作者名:城平 京 講談社タイガ
妖怪から相談を受ける『知恵の神』岩永琴子を呼び出したのは、何百年と生きた水神の大蛇。その悩みは、自身が棲まう沼に他殺死体を捨てた犯人の動機だった。―「ヌシの大蛇は聞いていた」山奥で化け狸が作るうどんを食したため、意図せずアリバイが成立してしまった殺人犯に、嘘の真実を創れ。―「幻の自販機」真実よりも美しい、虚ろな推理を弄ぶ、虚構の推理ここに帰還!
殺人事件に巻き込まれては、怪異も困ってしまう?
知恵の神という名の相談役は、どの悩みも解決します…虚構の推理で!
とんでも設定再び度:★★★★
噂によって、人を襲う力をつけてしまったグラビアアイドルの亡霊を、
人々が納得し、かつ刺激的で満足する、こじつけ極まる虚構の推理を用い、
存在を否定し退治するという、斬新な前作「虚構推理」。
本作は、主人公で怪異の相談役・琴子の活躍をまとめた短編集で、
彼女が依頼を受けた、5つの事件が収録されています。
そのどれもが、とんだ奇妙な物語で、見るからに面白そう!実際面白かった!
今回も、「正しい推理」ではなく「納得する虚構の推理」がメインなのですが、
琴子の鋭い指摘によって、事件の謎が明らかになるエピソードもあり、どの話も楽しめました。
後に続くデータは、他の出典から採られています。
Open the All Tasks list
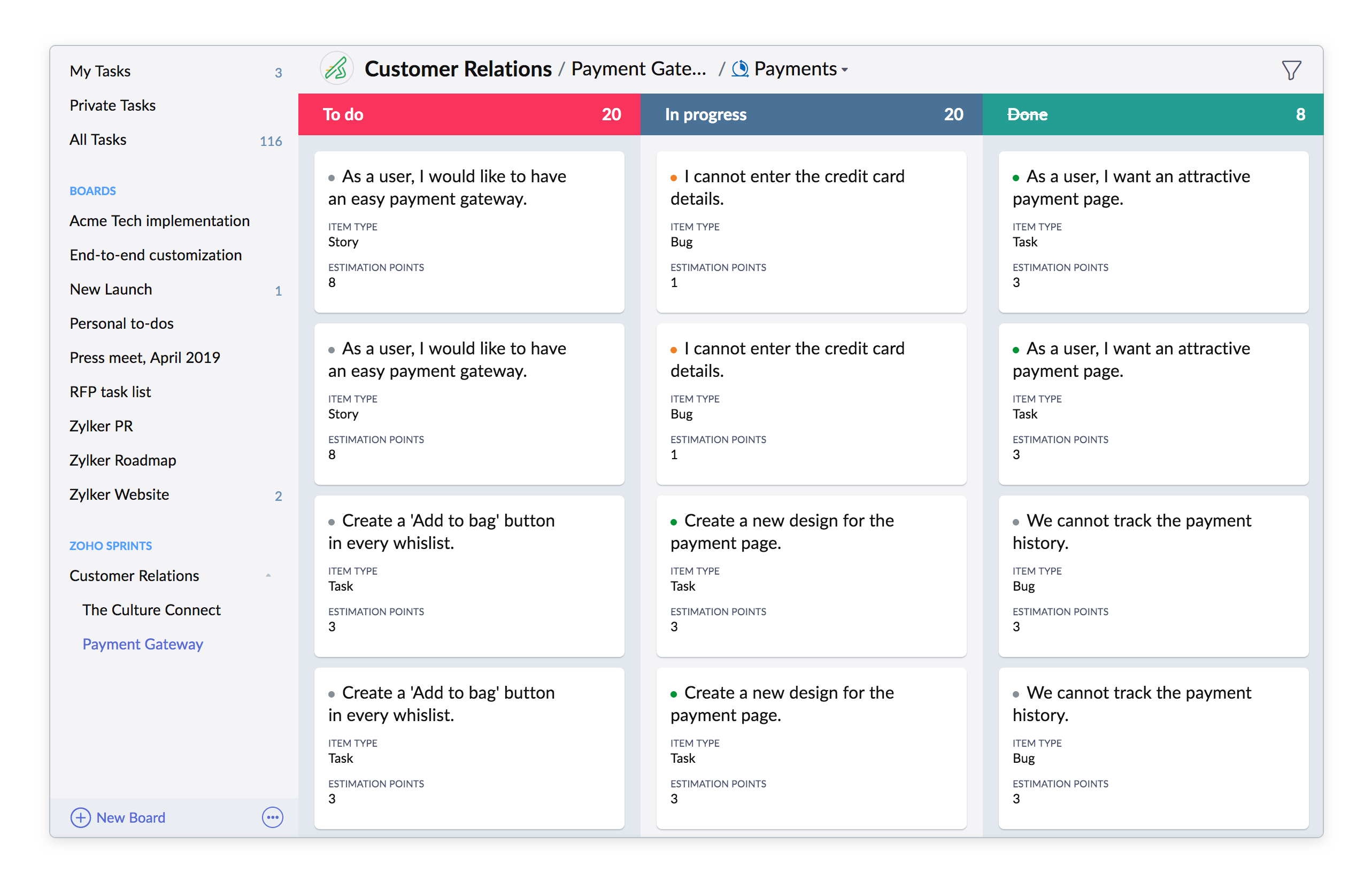tap(98, 140)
げに恐ろしきは人間かな…と感じる話が多いのもありますが、
それにしても、怪異たちが意外と純朴で可愛い(笑)
意外な設定と斬新なミステリ、魅力的な登場人物を変わらず楽しめる、短編集です!
そう来るか虚構の推理!度:★★★★★
第1話「ヌシの大蛇は聞いていた」は、山のヌシである大蛇が、
自分の棲む沼に他殺死体を捨てられ、すでに逮捕された犯人が言ったひとことが、
気になってしょうがない、という話。
‟琴子がなぜ虚構の推理をするのか”を改めて認識するエピソードで、
彼女がつぎつぎ出していく推理と、最終的に大蛇を納得させる手腕に慄きました。
第2話「うなぎ屋の幸運日」は、話も面白かったんですが、
それ以上に、普段の琴子の行動と思考が面白すぎる(笑)
第3話「電撃のピノッキオ、あるいは星に願いを」は、
夜の港町を、右手から電撃を出す木の人形が闊歩し海の魚を殺すという、
何じゃそりゃ?という話。
いちばんシリアスかつアクションがある話で、面白かった!中盤のアクセントです。
第4話「ギロチン三四郎」は、珍しく九郎のセリフが多い話。
ギロチンを所有していた老人の謎の行動を、
当のギロチン(付喪神)から相談されるって…。
殺人に関わる話なのに、ごもっともな突っ込みに思わず笑ってしまう、好きな作品。
第5話「幻の自販機」は、うどん作りにハマった化け狸が、
たまたま手に入れたうどん自販機を使って、
化け物しか入れない異空間でうどんを提供していた、
という設定がもう、どこから突っ込んだらいいのか!
さらには、そこに迷い込んだ殺人犯のアリバイを作ってしまって、てんやわんや。
よく、こんな話思いつくなぁ、と驚くばかり。
このエピソードでも、刑事を納得させる虚構の推理が活躍。
何じゃそりゃ?という状況を、何とまぁ!という虚構推理で打開する、
ハズレなしの短編集です。
2人の日常を楽しむ度:★★★
知恵の神・琴子と、異能の青年・九郎。
2人が普段どう付き合っているのか、どんな相談事を受けているのか、
気になる日常を堪能できる作品でした。
もう、普段の琴子のグイグイ押せ押せ方針が、笑えて笑えて…。
かと思えば、「秩序を守る」という信念は決して曲げず、
その姿は凛々しいけれども、やはり少し恐ろしい。ギャップが魅力的です。
琴子に対しての、九郎の遠慮のなさも描かれ、
「何やってるんだ普段(笑)」と突っ込みたくなるはず。
次作「虚構推理 スリーピング・マーダー」では、琴子の高校生時代のエピソードや、
六花さんの優雅なる?逃亡生活も描かれているので、
ファンになった人は、もうどんどん揃えるしかない!
読みやすい内容とボリュームだし、どの作品も驚きに満ちてクオリティが高いし、
おすすめのシリーズです。
嘘の推理で面白い、という驚異!
前作で衝撃を受けた方、短編集もインパクト大です。